Few Questions for Shehrbano (Sherry) Rahman

By B. R. Gowani

Pakistan’s Minister for Information and Broadcasting, Ms. Rahman, defended her government’s decision to let the militants introduce Islamic laws in the Swat Valley citing it to be according to the public’s will: “It is in no way a sign of the state’s weakness. The public will of the population of the Swat region is at the centre of all efforts and it should be taken into account while debating the merits of this agreement.” “The president will approve the Nizam-e-Adal Regulation after the restoration of peace in the region.”

This is a lie. Further, yesterday the Pakistan government denied that the deal it signed was a concession to the taliban, which is another lie.

The above statements reek of sheer hypocrisy by Ms. Rahman. It is particularly disheartening as it comes from a western educated person who has also been the former editor of Herald magazine and has, in the past, shown concern on the issues of health, education, children, and women. She should instead have feigned illness to avoid the press, rather than put her government’s capitulation to the barbaric militants, as the “public’s will.”

Here are a few questions I would like her to answer:

Is the blowing up of hundreds of schools the public’s will?

Is the acid throwing and disfiguring of girls’ faces the public’s will?

Is the killing of girls the public’s will?

Is the burning down of video stores the public’s will?

Is the attacking of barber shops when they shave customer beards the public’s will?

Is the regular bombing of anything the militants can lay their hands on the public’s will?

Is the confining of women to the four walls of the house the public’s will?

Is the beheading of opponents the public’s will?

Is the order to parents to marry off their daughters to militants the public’s will?

Is barring women from going to the market the public’s will?

Is the banning of girls’ education the public’s will?

Is the public being turned into refugees the public’s will?

Is denying of medical treatment to women by male doctors the public’s will?

Is the order to married couples to carry nikahnama or marriage certificates when they go out the public’s will?

Is the murder of woman councilor Bakht Zeba who strongly favored girls education the public’s will?

There are many such questions for which Ms. Rahman can have no answer in the affirmative.

We all know that all of the above are not the public’s will. Besides, the will of the public is one thing, but what can not be ignored is that every individual has certain basic rights: to dress the way they want, to attend schools and colleges, to visit entertainment places, to have male or female friends, to live with anyone they want to, to pursue [or not] any religion they want, etc. They should be safe to live their daily life and be able to express their thoughts without fear of death, or worse.

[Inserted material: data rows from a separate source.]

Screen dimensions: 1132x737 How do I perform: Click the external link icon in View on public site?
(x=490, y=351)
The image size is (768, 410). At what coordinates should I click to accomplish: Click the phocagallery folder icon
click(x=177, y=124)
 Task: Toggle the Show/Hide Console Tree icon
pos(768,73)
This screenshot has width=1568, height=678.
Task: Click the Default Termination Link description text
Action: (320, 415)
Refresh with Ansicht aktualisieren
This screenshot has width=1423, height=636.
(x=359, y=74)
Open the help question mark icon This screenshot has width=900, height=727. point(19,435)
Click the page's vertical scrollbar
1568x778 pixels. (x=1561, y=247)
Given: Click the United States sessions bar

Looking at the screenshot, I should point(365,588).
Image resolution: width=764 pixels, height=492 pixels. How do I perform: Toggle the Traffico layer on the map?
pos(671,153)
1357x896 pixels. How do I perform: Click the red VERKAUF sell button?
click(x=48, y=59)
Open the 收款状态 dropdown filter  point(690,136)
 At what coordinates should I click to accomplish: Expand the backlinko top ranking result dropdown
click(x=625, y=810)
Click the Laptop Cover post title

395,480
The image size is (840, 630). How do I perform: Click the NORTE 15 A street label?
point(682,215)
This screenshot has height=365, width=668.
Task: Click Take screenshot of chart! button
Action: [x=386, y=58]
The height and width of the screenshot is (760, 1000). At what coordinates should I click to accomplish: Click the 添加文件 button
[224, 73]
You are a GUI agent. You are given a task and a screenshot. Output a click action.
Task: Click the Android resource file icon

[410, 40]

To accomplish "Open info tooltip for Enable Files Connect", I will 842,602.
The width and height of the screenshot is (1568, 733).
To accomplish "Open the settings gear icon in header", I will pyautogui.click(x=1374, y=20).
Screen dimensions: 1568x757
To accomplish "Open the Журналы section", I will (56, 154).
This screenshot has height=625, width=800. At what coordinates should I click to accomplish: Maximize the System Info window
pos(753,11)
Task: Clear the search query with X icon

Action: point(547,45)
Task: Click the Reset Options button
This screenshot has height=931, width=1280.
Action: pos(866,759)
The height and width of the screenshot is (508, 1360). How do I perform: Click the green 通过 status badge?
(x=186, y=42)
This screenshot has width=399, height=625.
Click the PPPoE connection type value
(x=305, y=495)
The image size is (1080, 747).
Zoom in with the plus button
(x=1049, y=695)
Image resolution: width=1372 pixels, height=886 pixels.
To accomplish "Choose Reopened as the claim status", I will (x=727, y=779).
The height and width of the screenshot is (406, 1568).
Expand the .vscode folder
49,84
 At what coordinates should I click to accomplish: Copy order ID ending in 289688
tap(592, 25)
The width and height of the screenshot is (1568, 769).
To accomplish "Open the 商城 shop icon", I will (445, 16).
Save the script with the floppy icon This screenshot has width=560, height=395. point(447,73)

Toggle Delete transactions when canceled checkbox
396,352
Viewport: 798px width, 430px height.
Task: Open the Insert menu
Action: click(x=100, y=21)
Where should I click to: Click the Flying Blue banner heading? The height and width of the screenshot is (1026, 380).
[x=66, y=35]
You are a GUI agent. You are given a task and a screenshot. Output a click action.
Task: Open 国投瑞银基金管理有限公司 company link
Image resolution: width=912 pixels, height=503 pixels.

Ms. Rahman, I ask you, if the militants were to order you to cover up and wear a burkha, would you then say that it’s the public’s will and do it?

If the militants were to order you to stay at home, would you then say that it is the public’s will and comply?

I cannot help but appreciate your bravery to work with the corrupt decadent macho feudal lusty lords (who usually have both hands in their pockets — one counting the illegal money, and other trying to soothe an itch). Nonetheless, the progressives would also want you to show more courage when handling issues that threaten the country’s integrity and it’s women.